(Item-finding records)
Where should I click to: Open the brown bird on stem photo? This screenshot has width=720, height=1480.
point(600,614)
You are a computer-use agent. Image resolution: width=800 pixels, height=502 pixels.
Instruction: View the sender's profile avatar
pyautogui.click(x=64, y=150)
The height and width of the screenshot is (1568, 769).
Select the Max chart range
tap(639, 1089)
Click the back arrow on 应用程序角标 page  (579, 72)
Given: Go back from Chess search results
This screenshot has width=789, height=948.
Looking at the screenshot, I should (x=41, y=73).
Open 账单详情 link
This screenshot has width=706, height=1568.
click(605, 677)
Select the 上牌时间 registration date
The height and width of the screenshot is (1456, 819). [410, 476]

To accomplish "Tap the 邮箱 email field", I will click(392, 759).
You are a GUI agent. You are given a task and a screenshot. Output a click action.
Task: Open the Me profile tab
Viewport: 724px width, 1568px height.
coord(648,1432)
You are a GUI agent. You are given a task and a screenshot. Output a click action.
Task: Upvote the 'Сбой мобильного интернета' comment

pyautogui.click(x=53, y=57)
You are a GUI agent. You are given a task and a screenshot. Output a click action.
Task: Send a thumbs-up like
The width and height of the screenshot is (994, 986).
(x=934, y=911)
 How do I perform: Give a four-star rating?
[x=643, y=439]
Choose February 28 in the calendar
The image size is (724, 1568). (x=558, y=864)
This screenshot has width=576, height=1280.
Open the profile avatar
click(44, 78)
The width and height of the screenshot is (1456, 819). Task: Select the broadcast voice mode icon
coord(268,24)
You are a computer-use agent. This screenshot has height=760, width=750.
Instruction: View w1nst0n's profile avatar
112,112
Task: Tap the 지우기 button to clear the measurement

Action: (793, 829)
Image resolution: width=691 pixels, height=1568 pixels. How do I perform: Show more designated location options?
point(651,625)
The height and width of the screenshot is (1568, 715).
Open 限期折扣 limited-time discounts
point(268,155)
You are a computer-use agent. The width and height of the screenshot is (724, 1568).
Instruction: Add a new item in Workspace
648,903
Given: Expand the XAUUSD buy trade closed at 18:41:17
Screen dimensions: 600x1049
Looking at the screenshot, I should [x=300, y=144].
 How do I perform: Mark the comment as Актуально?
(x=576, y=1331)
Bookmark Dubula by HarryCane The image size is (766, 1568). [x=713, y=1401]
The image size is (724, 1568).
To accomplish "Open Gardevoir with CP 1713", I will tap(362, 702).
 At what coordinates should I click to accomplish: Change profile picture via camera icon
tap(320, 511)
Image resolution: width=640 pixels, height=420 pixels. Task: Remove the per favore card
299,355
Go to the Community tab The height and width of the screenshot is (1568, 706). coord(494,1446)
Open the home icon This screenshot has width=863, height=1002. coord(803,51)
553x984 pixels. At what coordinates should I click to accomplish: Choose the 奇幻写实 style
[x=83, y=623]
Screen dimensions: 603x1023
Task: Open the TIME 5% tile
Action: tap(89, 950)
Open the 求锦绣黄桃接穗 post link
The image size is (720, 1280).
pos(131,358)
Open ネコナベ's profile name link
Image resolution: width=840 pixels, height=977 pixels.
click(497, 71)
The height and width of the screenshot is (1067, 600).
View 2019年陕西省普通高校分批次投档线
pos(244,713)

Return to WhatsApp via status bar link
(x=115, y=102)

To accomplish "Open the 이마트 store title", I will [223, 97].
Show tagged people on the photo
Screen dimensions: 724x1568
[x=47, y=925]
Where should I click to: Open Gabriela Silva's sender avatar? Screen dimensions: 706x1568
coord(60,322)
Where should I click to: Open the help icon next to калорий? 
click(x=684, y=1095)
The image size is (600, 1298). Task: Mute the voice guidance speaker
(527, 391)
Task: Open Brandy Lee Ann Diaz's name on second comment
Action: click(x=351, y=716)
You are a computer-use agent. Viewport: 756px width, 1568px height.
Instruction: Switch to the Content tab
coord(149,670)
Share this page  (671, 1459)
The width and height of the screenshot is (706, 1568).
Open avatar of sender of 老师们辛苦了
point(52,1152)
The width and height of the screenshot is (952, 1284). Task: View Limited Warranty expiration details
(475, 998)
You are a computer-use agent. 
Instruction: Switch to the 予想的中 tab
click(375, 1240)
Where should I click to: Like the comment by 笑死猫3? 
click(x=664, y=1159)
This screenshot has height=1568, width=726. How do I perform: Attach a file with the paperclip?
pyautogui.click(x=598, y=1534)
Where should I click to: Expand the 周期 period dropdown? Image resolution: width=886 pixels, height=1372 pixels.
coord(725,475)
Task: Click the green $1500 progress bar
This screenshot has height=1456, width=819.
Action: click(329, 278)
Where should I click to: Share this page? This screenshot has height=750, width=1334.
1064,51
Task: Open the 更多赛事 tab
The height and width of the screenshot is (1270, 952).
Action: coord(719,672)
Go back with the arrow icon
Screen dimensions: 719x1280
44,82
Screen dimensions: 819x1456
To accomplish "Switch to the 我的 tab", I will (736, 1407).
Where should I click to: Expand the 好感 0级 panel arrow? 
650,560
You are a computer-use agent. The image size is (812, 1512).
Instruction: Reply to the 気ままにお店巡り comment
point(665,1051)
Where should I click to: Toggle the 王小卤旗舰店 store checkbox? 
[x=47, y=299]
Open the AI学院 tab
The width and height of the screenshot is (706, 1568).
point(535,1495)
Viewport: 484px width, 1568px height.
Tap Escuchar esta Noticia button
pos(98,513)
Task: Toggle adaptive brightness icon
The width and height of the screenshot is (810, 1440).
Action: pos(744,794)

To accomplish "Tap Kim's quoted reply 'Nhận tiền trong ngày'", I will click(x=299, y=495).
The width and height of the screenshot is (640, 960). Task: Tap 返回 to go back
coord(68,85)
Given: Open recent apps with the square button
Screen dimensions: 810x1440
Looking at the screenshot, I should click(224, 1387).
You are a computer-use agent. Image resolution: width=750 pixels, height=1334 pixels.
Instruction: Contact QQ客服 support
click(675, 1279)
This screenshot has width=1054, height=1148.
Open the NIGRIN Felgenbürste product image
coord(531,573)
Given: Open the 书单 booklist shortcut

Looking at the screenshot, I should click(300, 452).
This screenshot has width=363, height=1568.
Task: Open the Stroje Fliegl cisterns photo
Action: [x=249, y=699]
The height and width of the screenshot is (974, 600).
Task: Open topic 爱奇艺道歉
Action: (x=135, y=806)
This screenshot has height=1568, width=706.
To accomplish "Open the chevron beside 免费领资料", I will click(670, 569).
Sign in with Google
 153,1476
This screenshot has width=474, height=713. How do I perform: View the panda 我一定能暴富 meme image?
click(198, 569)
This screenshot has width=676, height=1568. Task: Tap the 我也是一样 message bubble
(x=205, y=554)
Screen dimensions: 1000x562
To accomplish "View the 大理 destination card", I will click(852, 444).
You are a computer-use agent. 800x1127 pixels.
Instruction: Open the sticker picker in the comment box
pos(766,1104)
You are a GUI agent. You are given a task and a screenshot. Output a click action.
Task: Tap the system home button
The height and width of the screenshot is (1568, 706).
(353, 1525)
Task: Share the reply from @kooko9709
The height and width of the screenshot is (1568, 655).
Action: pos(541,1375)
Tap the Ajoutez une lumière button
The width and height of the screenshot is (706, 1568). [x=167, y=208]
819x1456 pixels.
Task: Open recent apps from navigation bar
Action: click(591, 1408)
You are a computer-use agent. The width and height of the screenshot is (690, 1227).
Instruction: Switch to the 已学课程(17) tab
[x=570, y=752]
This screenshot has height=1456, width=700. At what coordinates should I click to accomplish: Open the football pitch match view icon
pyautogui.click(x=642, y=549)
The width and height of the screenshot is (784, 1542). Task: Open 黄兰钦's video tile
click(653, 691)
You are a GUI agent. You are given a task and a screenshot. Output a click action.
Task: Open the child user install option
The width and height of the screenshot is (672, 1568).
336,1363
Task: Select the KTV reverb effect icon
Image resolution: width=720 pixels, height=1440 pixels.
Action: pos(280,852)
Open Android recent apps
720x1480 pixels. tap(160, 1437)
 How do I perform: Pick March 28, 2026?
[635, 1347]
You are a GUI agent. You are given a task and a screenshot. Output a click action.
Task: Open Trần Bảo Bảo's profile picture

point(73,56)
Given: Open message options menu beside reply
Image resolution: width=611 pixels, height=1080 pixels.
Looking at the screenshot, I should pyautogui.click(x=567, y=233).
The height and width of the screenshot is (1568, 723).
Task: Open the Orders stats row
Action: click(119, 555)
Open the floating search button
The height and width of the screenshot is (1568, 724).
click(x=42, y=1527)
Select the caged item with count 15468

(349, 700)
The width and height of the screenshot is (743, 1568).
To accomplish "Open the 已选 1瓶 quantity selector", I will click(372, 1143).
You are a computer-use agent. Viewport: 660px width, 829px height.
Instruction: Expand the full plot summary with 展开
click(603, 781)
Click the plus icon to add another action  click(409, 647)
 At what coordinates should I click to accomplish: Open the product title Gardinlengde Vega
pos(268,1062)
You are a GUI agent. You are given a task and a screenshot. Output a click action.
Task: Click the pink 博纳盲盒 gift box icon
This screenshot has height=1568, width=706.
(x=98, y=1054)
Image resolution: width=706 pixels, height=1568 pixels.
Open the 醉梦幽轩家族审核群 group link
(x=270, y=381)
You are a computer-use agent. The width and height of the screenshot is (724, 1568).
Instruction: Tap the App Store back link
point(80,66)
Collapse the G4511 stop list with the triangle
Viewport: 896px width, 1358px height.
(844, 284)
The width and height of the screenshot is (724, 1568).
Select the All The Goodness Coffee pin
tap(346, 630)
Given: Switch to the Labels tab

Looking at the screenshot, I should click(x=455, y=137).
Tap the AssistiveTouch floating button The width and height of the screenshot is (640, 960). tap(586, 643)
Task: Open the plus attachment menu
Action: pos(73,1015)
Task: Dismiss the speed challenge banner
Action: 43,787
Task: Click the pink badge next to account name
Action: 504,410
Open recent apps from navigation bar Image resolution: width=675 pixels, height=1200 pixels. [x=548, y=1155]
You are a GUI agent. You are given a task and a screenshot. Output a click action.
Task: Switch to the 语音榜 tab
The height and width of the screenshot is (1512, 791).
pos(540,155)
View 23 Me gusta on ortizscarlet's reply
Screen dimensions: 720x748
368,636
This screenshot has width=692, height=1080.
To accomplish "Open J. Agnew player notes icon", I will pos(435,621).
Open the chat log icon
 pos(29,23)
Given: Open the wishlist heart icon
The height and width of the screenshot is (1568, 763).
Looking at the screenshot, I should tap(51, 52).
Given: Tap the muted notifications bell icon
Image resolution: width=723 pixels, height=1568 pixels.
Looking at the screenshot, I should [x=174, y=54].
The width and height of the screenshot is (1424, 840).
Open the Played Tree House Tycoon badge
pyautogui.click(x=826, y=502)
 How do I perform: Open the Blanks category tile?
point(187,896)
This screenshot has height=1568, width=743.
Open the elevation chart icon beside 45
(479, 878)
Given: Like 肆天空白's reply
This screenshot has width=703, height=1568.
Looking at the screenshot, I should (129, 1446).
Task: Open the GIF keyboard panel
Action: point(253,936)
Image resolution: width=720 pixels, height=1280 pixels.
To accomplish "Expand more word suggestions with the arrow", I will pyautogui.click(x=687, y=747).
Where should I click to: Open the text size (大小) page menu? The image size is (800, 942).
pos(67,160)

**Instructions for the task**.
Swap "paperclip" for "clip icon" in the stretch of data from the line containing "Where should I click to: Like" through the line containing "pyautogui.click(x=598, y=1534)", and give back only those lines with nothing else changed.

**Problem solution**.
Where should I click to: Like the comment by 笑死猫3? 
click(x=664, y=1159)
This screenshot has height=1568, width=726. How do I perform: Attach a file with the clip icon?
pyautogui.click(x=598, y=1534)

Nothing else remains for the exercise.